Cette fantaisie, toutefois, a des défectuosités majeures !  C’est quoi avoir une vie !  D’habitude, vivre implique une variété de tâches, des expériences sociales, et déplacements qui nous font quitter notre nid comfortable qu’on essaie de construire, et nous mettre en contact avec le monde extérieur.  Qu’est-ce que signifierait de laisser tout tomber ?  Sans maladie chronique, très peu de nous considérerions une vie d’hermite attrayante, même marginale.  Maintenant, nous sommes attirés à trouver des moyens de maintenir nos relations — précieuses — sans malaise excessif.

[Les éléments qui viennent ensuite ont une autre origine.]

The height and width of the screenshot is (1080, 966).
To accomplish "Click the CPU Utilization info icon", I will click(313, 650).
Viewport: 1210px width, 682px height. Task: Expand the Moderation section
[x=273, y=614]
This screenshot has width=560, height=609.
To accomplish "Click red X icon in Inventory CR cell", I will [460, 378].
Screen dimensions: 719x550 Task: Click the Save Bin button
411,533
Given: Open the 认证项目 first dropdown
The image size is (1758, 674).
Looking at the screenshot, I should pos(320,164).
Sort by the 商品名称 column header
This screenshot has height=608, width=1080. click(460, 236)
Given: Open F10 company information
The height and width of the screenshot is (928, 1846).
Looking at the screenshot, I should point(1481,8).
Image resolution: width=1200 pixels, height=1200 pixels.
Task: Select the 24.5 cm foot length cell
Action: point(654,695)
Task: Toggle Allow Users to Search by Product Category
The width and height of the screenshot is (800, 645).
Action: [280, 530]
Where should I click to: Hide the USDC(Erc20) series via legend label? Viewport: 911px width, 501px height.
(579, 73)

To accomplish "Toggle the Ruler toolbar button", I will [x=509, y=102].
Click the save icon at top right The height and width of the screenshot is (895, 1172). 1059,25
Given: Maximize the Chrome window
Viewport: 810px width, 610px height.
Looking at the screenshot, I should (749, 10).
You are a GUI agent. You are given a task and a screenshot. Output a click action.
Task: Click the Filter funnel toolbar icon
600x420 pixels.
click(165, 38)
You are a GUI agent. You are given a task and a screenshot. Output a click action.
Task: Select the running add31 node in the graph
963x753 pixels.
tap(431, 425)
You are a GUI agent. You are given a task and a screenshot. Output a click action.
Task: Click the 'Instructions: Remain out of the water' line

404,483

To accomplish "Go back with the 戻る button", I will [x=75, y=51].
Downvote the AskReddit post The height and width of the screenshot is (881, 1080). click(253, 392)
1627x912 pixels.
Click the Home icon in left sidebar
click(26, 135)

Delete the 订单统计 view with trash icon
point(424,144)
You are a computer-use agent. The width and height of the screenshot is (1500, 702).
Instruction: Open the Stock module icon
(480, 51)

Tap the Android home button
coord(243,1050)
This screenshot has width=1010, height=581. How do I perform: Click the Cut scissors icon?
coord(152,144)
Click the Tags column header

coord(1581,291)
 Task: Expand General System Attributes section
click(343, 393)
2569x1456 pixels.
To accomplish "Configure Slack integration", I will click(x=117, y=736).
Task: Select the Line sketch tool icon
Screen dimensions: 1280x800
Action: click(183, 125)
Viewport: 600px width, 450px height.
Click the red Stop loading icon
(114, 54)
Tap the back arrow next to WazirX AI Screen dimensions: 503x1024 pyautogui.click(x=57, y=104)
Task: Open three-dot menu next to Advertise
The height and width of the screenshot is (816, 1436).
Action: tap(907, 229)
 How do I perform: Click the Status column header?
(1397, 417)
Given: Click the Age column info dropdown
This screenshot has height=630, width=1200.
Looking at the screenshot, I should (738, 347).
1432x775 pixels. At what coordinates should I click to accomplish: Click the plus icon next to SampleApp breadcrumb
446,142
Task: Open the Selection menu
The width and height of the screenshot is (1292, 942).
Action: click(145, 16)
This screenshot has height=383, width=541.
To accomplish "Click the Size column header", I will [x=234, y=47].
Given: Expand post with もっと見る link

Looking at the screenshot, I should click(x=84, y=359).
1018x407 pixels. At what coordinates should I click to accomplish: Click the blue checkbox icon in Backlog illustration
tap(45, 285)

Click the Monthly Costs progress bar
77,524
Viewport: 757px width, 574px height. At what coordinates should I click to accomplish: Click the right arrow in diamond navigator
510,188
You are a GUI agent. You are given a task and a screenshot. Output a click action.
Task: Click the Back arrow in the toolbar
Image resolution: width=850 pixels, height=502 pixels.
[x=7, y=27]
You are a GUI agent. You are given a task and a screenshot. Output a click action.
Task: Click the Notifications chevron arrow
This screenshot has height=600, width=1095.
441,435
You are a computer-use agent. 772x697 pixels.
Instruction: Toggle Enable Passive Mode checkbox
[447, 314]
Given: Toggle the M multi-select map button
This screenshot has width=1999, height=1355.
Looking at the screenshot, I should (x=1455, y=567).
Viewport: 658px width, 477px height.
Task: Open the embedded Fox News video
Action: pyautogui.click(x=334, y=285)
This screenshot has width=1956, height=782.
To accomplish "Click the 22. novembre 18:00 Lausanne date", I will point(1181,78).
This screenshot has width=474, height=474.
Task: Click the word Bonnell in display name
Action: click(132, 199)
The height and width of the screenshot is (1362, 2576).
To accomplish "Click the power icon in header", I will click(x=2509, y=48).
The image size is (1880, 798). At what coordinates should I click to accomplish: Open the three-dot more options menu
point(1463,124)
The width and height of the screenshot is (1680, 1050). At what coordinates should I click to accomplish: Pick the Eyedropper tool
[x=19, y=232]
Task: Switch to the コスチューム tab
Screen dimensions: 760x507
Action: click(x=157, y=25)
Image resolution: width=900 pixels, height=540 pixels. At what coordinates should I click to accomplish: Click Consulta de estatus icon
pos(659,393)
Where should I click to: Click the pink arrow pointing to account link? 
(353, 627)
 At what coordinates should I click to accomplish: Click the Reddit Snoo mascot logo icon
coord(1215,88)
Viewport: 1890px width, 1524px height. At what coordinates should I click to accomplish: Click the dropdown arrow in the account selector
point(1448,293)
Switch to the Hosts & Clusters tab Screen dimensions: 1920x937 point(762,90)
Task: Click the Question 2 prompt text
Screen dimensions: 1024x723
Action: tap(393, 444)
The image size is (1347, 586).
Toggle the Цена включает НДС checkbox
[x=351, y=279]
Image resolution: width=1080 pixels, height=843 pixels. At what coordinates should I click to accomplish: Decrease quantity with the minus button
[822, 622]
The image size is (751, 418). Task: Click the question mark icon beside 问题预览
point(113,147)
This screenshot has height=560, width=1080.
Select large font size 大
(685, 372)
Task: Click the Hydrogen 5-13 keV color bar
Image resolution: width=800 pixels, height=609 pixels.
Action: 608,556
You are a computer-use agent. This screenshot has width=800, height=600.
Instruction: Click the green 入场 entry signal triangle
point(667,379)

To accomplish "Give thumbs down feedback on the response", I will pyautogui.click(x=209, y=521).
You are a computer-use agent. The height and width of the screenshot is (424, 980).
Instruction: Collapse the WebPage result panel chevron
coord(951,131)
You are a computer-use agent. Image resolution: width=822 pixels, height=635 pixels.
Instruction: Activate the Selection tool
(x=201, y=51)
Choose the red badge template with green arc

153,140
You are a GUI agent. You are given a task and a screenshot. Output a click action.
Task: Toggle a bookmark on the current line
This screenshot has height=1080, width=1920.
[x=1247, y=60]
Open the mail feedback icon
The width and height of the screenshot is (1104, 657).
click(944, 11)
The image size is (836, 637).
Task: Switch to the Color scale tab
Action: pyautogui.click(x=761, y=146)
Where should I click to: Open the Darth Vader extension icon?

D’une poignée de main à un collègue nouveau ou à un long voyage pour visiter la famille, nous sommes en constante lutte pour réduire le stress physique sans ennnuyer les autres ou attirer de l’attention sur notre maladie.  Ces facteurs sont importants dans les interactions avec nos connaissances aussi bien qu’avec les échanges quotidiens avec nos proches.  Trouver des moyens pour exprimer nos besoins spéciaux nécessitent des négociations spécifiques à chaque situation.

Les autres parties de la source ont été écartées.